• **PROBLEM REQUIREMENTS**: Beginning with the line that contains "1920x1080 pixels. At", write out each remaining line of the records below exactly. Do not copy any picture.
________
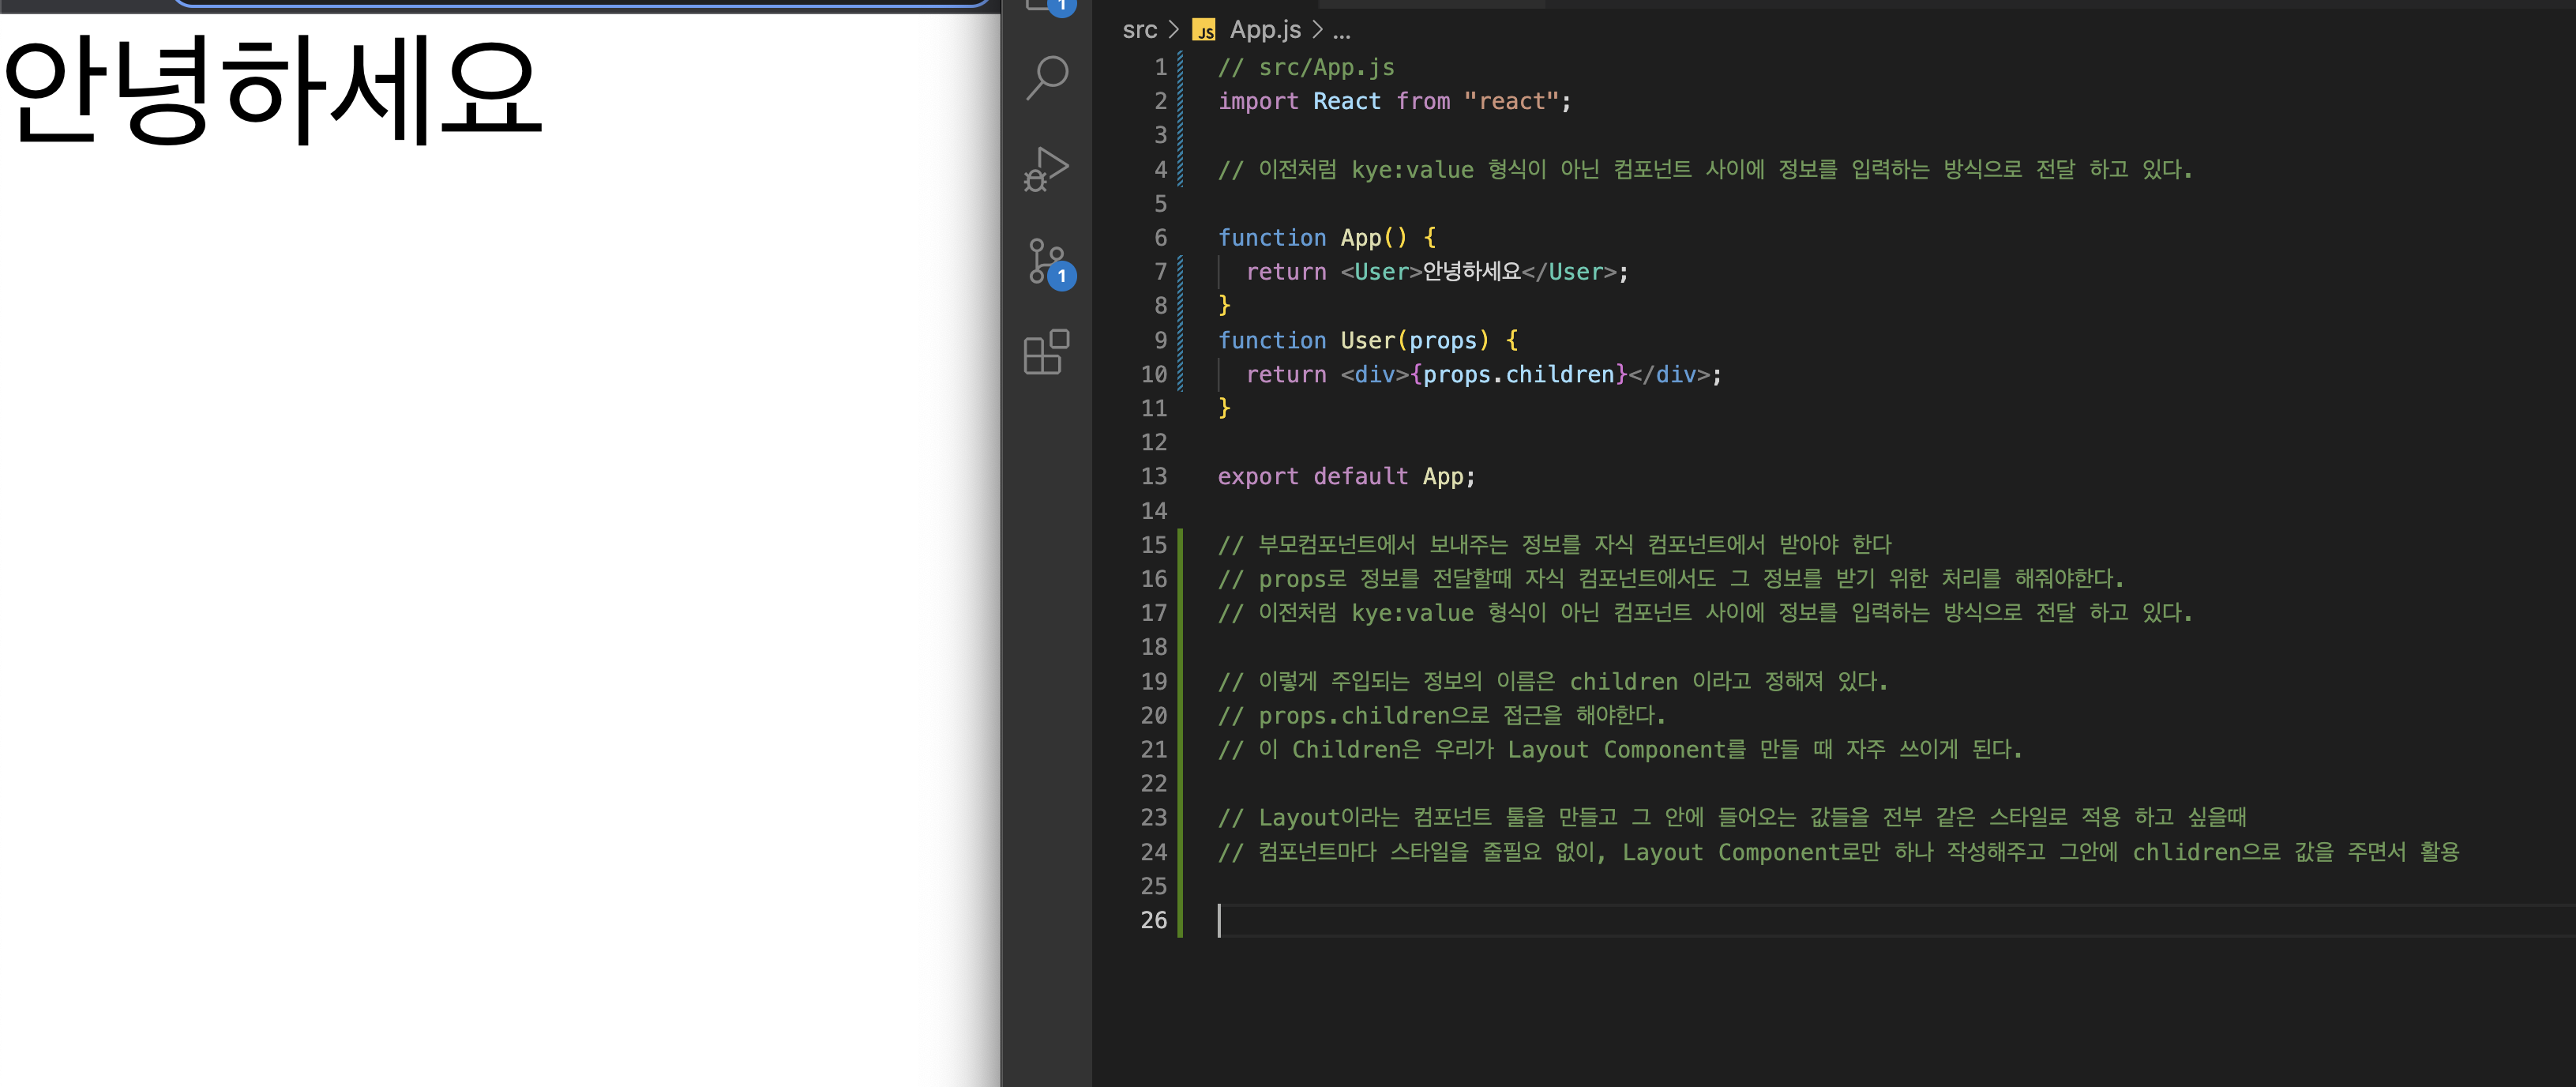Viewport: 2576px width, 1087px height.
Task: Click line number 13 in gutter
Action: [1154, 476]
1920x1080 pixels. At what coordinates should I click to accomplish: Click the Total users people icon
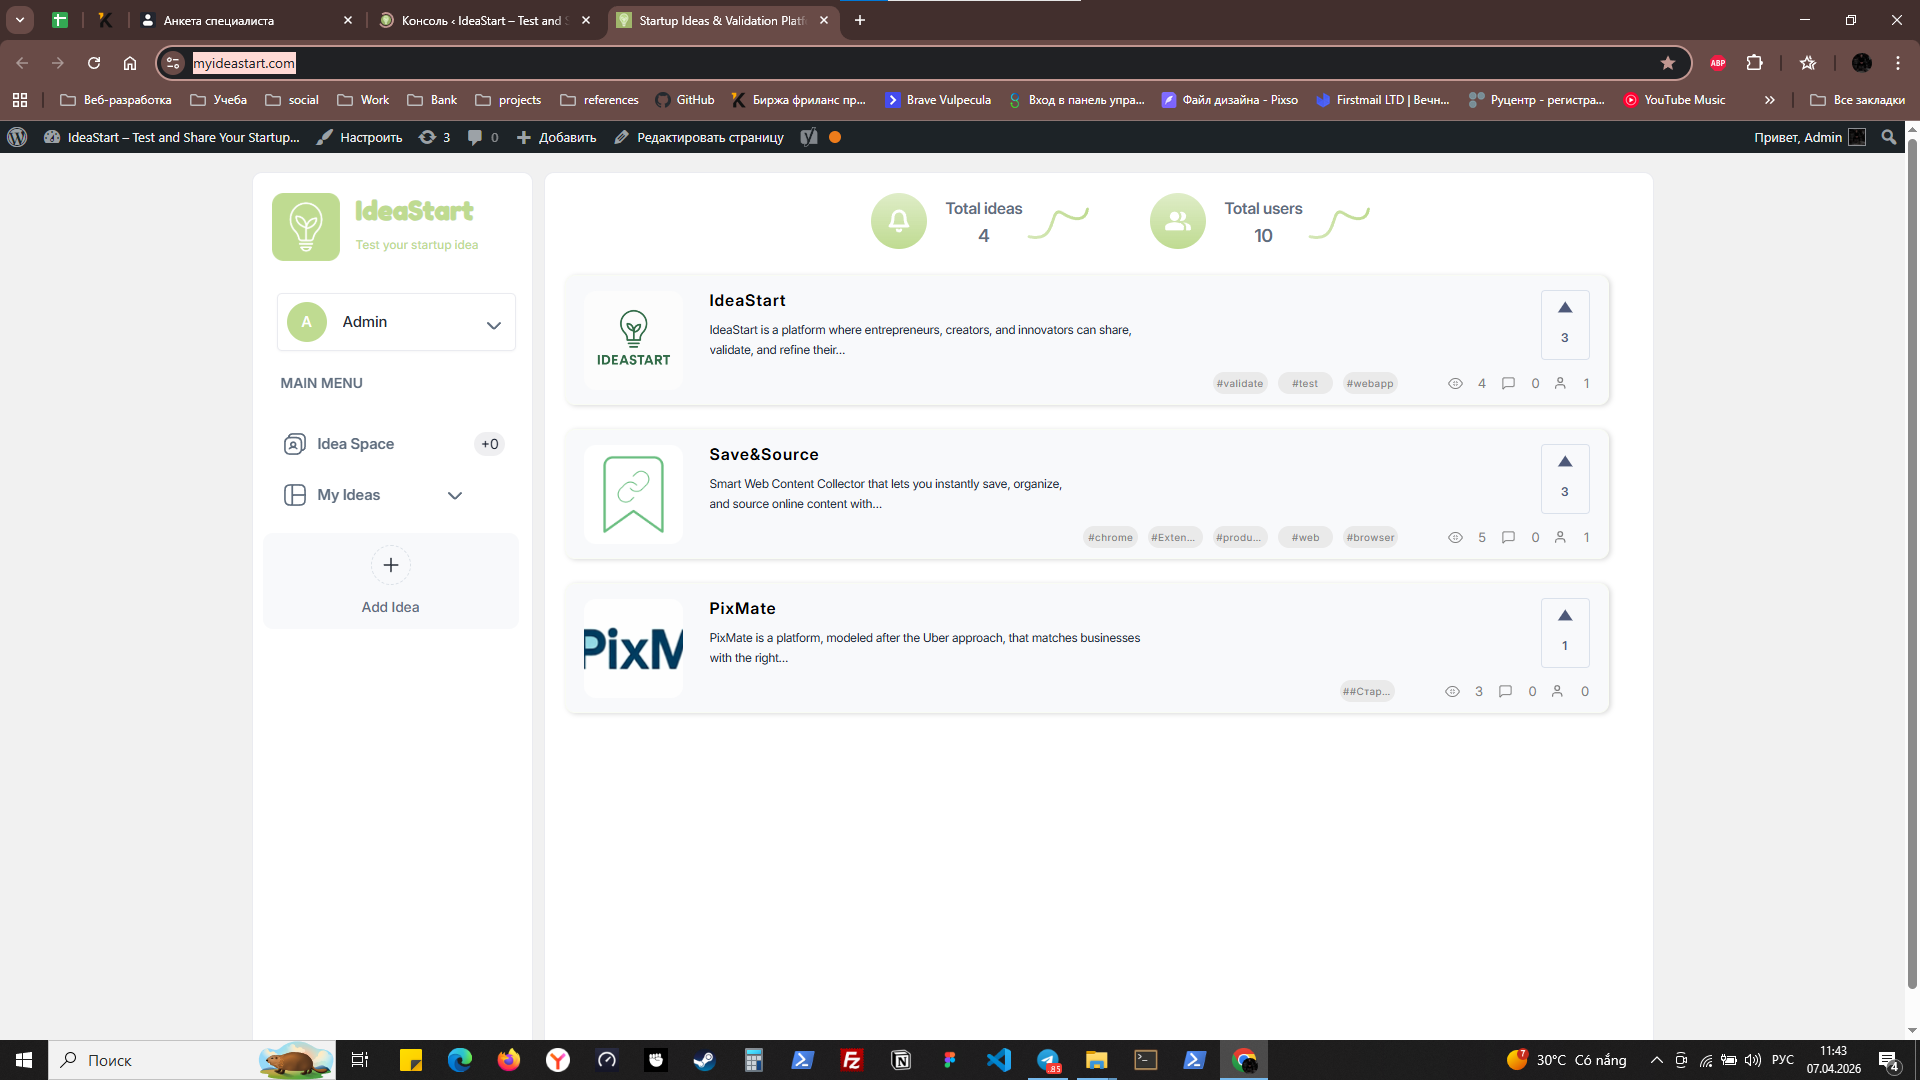click(x=1177, y=221)
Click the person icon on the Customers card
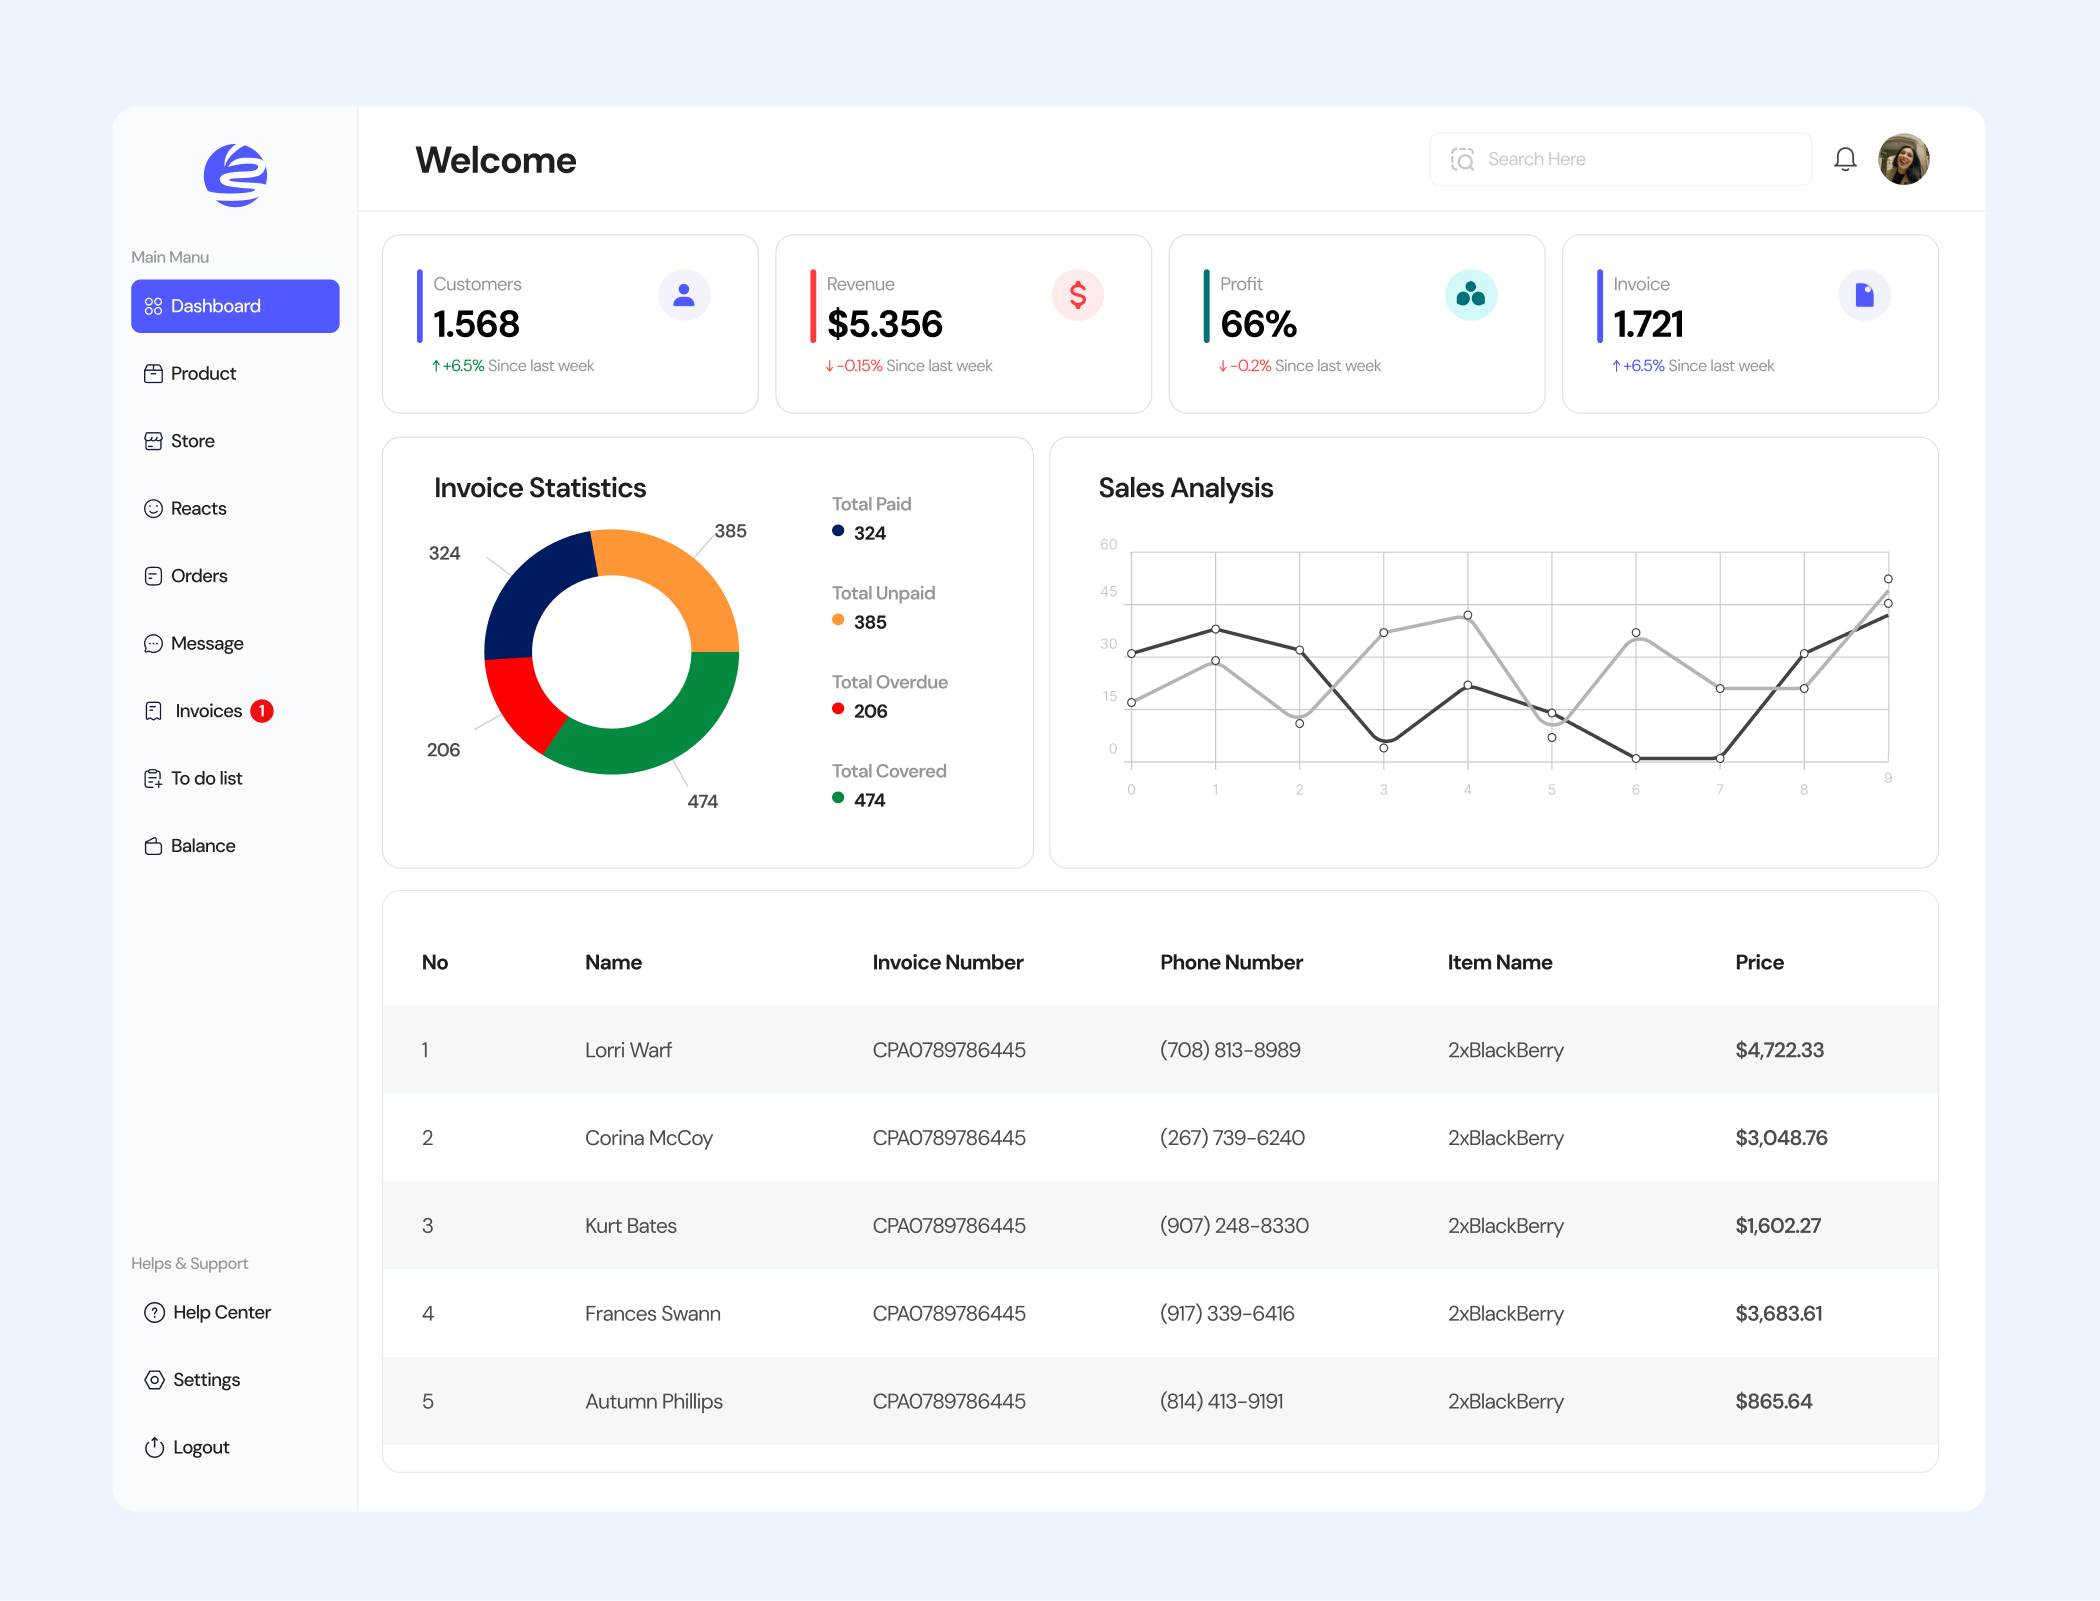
________
• **YOUR SOLUTION**:
1920x1080 pixels. At what coordinates should I click to accomplish: Click the Total users people icon
click(x=1177, y=221)
Click the person icon on the Customers card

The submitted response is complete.